Theodore Ts'o <ty...@mit.edu> writes:

> On Sat, Nov 11, 2017 at 11:38:23PM +0900, Junio C Hamano wrote:
>> 
>> Thanks for saving me time to explain why 'next' is still a very
>> important command but the end users do not actually need to be
>> strongly aware of it, because most commands automatically invokes it
>> as their final step due to the importance of what it does ;-)
>
> This reminds me; is there a way to suppress it because I'm about to
> give a large set of good and bit commits (perhaps because I'm
> replaying part of a git biset log, minus one or two lines that are
> suspected of being bogus thanks to flaky reproduction), and so there's
> no point having git bisect figure the "next" commit to try until I'm
> done giving it a list of good/bad commits?

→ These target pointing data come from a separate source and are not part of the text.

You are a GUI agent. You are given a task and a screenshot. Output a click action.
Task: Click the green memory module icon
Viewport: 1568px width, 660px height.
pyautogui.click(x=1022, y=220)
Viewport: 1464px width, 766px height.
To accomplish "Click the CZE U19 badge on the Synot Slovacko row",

It is surprising that I've never heard of this idea, but I think
that it is an excellent one.

When the user knows what bad and good commits in what sequence will
be fed to the command (i.e. replaying a saved output of "git bisect
log"), ideally we would want to "plug" the auto-next processing, and
just mark good and bad in refs/bisect/* without doing anything other
than creating these refs, and then run a "next" before giving the
control back to present the final working tree to be tested by the
user.  That would save the cost of intermediate checkouts but also
the cost of extra merge-base computation that is done to catch the
case where the user gave a good commit that is an ancestor of a bad
commit by mistake.

I think that the output of "git bisect log" was designed to be just
an executable shell script that the user can edit (the edit is
mostly designed to make it possible: "I know I screwed up in this
step, so I change its 'bad' to 'good' and remove the remaining
lines") and just execute it.  Which makes the simplest approach that
would first come to my mind not work very well, unfortunately.

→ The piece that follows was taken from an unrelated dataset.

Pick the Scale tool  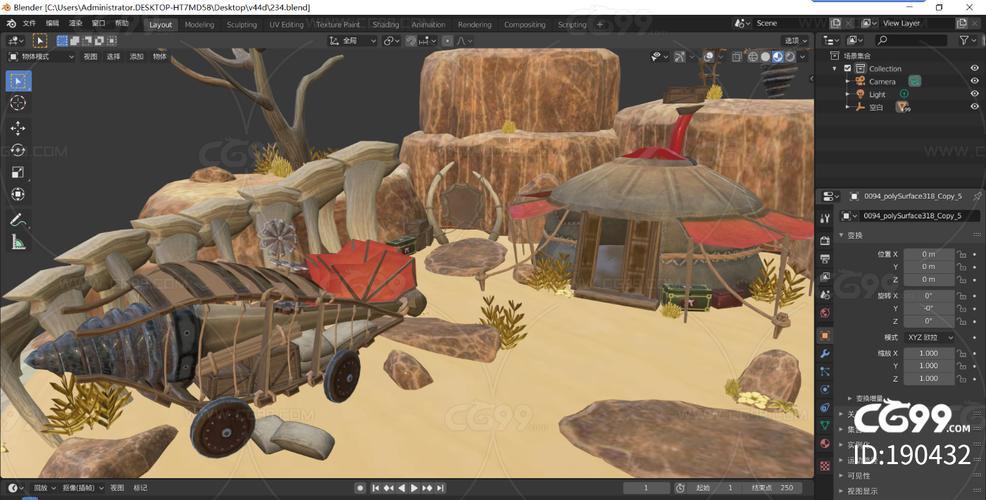click(18, 172)
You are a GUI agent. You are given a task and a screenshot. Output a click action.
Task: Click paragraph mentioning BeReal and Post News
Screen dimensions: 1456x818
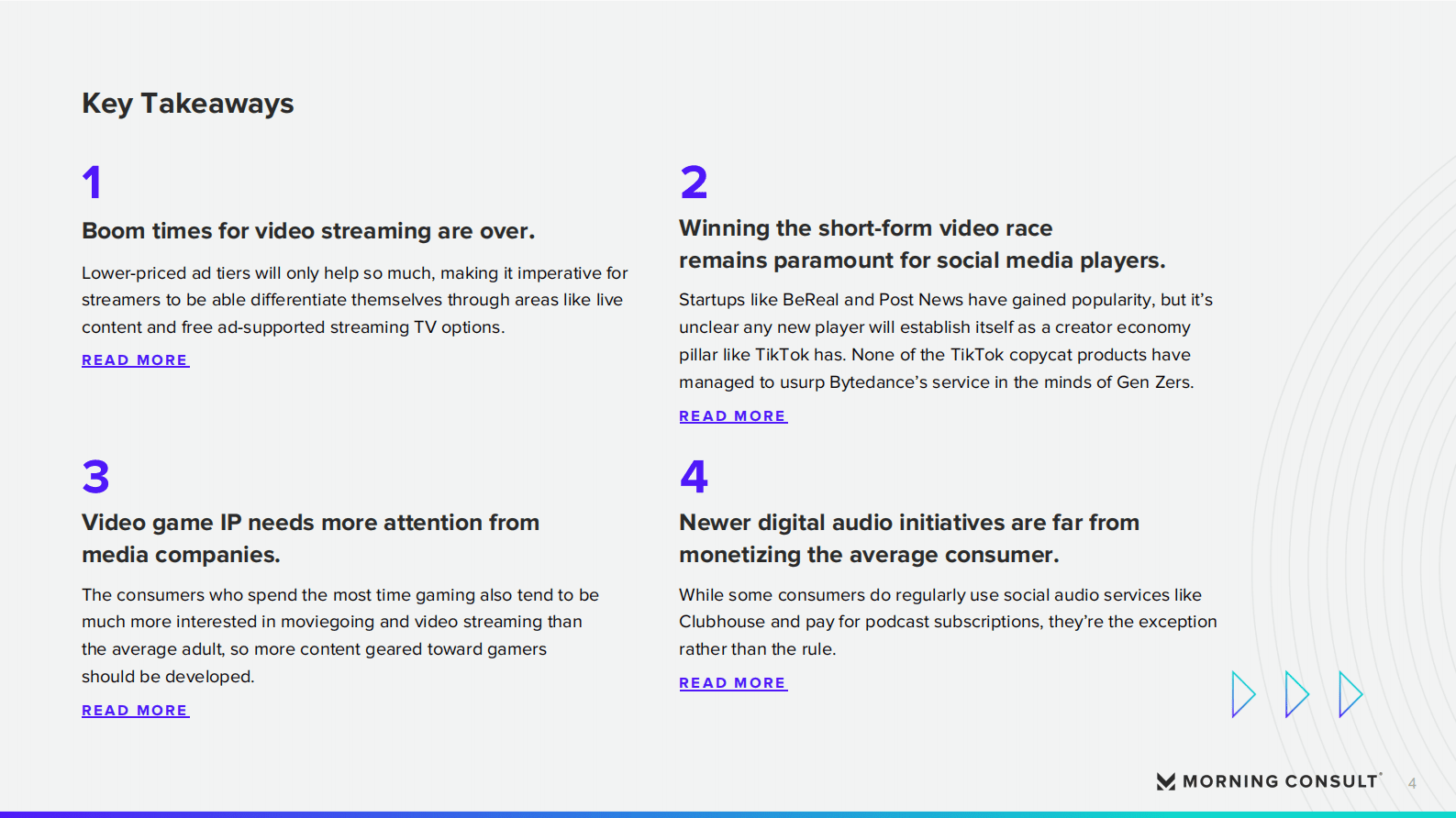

        The "simplest approach" would teach the "--no-autonext"
        option to "git bisect good" and "git bisect bad" and skip
        the call to bisect_auto_next in bisect_state when it is
        given.  Then update the output from "git bisect log" to add
        that option to all good/bad commands, and then add an
        explicit "git bisect next" at the end.  This won't work well
        because it is likely that with the "remove the remaining
        lines" step, it is likely that the user would remove the
        final "bisect next".

A workable alternative approach is to teach "git bisect replay" to
be more intelligent.  Right now, I do not think it does anything
more than what happens by an execution of the input file with a
shell, but "replay" should be able to read a single step ahead in
the command sequence while doing its step-by-step execution, and
when it notices that it is about to run "bisect good" or "bisect
bad", and if the command to be run after that is also one of these
two, it can decide to skip the auto-next processing in the current
step.  It shouldn't need any new "--no-auto-next" option (I am not
saying that adding the option is bad--in fact, I think it is a good
addition for expert users; I am just saying that the approach to
make "replay" smarter does not require it).

Christian, what do you think?  Am I missing something?